I am trying to generate a genome index of the pepper (capsicum annuum) genome using STAR. Its a really large genome of 3.5 GB and the genome FASTA contains 12 pseudomolecule assemblies and over 30.000 scaffolds. I call STAR with the following command:
$STAR --runMode genomeGenerate –-genomeDir /data_raid1_ssd/databases/genomes/pepper/star --genomeFastaFiles /data_raid1_ssd/databases/genomes/pepper/Annuum.v1.6.Total.fa --runThreadN 8 --genomeChrBinNbits 16 --sjdbGTFfile /data_raid1_ssd/databases/genomes/pepper/Annuum.v.2.0.chromosome.gff3 --sjdbGTFtagExonParentTranscript Parent --sjdbOverhang 99
the processes exits with the following message:
genomeGenerate.cpp:209:genomeGenerate: exiting because of *OUTPUT FILE* error: could not create output file ./GenomeDir//chrName.txt Solution: check that the path exists and you have write permission for this file
I am using a linux machine with 64 GB RAM which should somehow work (10 x genome size = 35 GB) and using basically the same command line to generate the Arabidopsis genome index worked fine.
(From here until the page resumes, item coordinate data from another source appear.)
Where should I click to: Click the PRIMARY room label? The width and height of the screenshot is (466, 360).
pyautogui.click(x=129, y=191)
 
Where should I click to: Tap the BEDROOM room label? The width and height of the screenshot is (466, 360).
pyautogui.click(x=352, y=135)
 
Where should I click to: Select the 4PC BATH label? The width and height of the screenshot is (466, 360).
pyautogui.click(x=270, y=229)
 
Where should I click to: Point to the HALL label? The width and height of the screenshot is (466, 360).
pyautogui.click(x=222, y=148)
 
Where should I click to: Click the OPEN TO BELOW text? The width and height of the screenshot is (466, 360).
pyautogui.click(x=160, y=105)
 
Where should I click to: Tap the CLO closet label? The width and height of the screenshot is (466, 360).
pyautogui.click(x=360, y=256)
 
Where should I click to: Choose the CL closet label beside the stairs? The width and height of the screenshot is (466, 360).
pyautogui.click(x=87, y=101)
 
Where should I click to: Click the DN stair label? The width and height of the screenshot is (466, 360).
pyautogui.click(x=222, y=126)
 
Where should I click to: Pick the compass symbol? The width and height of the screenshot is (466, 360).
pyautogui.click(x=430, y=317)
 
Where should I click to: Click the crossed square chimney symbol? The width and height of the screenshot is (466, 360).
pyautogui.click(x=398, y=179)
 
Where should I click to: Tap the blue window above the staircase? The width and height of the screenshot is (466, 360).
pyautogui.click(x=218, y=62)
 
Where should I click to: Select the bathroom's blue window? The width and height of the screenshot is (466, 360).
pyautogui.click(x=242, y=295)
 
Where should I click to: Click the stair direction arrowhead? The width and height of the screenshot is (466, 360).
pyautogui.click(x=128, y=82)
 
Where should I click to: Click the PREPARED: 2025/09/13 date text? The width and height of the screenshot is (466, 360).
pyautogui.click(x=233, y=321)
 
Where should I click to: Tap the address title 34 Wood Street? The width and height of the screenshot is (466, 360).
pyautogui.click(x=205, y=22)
I guess it is the huge numer of temp files STAR generates because of the huge number of scaffolds in the genome fasta file that causes the problem, but I might be wrong. I already increased my allowed number of open files to 16384 using the
ulimit -n 16384
command but it didn't help. Is there anything I can do to tweak STAR to better deal with this large number of scaffolds or is there any other solution to the problem.